Nonetheless is tesselation in combination with displacement maps a very interesting feature wich adds a lot to the realism in a rendered scene. All I read out of your rant is that you want control over the tesselation iterations and propably a way to reduce tesselation when the surface to be tesselated is farther away (some kind of LoD). I'm pretty sure the latter is already implemented in most games if not all (although maybe not configurable).
If you don't like tesselation at all, it can be switched of in the settings dialog. If you want tesselation enabled, but need to adjust the amount of tesselation, this can be configured (at least with NVIDIA) in the application profile for said game and is called 'Maximum Tessellation Level'.
Regarding performance of Tomb Raider: On my system, the 2013 Tomb Raider game looked worse compared to the 2016 version (obviously), and also performed worse FPS-wise (I game at 1600p btw. which is about 2x the 1080p pixel count).
Back then I had AMD HD6970 hardware and today I own a pair of NVIDIA 980Ti's.
But even today with the SLI setup, both games stay above 60 FPS all the time with everything turned up and on.

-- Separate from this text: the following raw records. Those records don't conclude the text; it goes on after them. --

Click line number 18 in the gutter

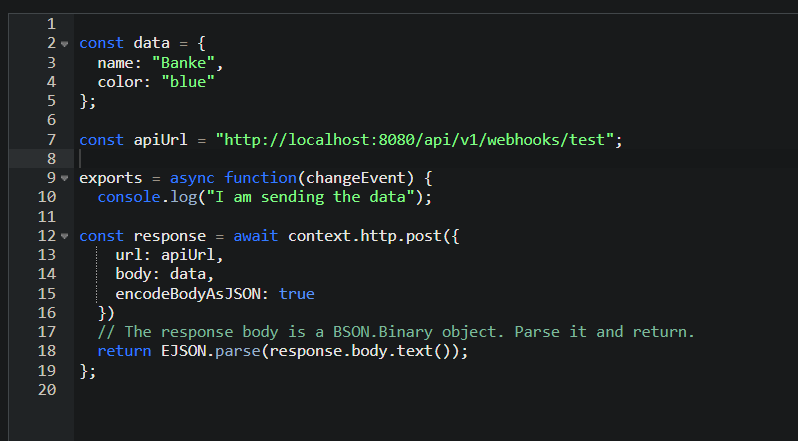pos(47,352)
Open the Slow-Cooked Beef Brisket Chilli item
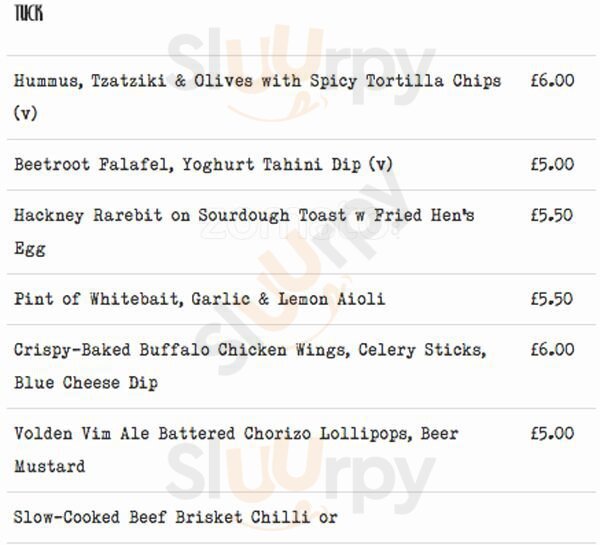This screenshot has height=545, width=600. (175, 518)
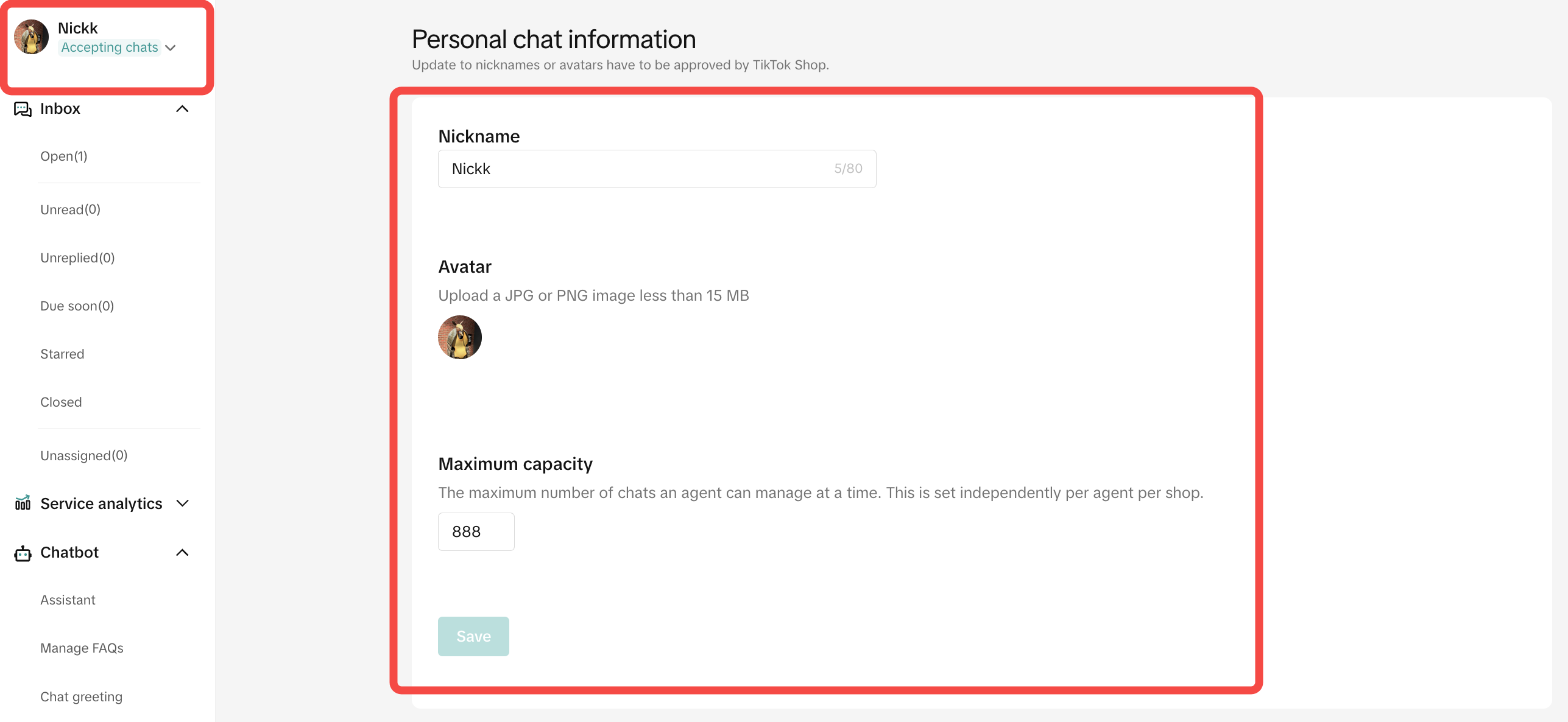Viewport: 1568px width, 722px height.
Task: Click the Service analytics chart icon
Action: point(23,503)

So no reason to complain about sub-par performance here.
which games or benchmarks (that arent crysis 2 or hairworks enabled... or ubisoft unoptimized) have so much 'tesselation' (as if that's the only new feature devs use) causing worse than dx9 or even ogl performance, with no option to turn off or override in the driver?
star trek mmo's dx11 update with identical visuals brought so much performance that they had to make PR about it
even in the dx10 days, when i had 4870x2, crysis warhead was smoother in dx10 than dx9 even if the fps counter was a few numbers lower, i have never seen a regression with a new dx version unless it's brand new buggy drivers or OS... plus, nvidia has proven multithreaded gains
the main detail i see that hurts fps the most is HB/HDAO, so i switch to SSAO or off instead, given that my 570m or 660 arent powerful gpus... dont you think i would be one of the first to notice problems with dx11? how can i trust your word with your high end specs without real examples
by the way, crysis 2 runs great for how it looks, you are free to turn off tesselation or tweak the cvars rather than switching to dx9
also breit's logic is fine if you're only turning down the newly added details that are already disabled in the previous dx version of the game but that's an optional feature... if it's running dx12 it IS dx12, what else can they call it?? 'getting dx12' is different from 'is dx12'
your dream should be 'built from the ground up for dx12', aka exclusive
it should be in the release notes too, the same way there was a dx11/bf3 golden driver in 2012
edit: q9550 3.6ghz, 4gb ram... are you additionally saying single 4870 ran better than CF or simply that dx9 ran much more acceptable?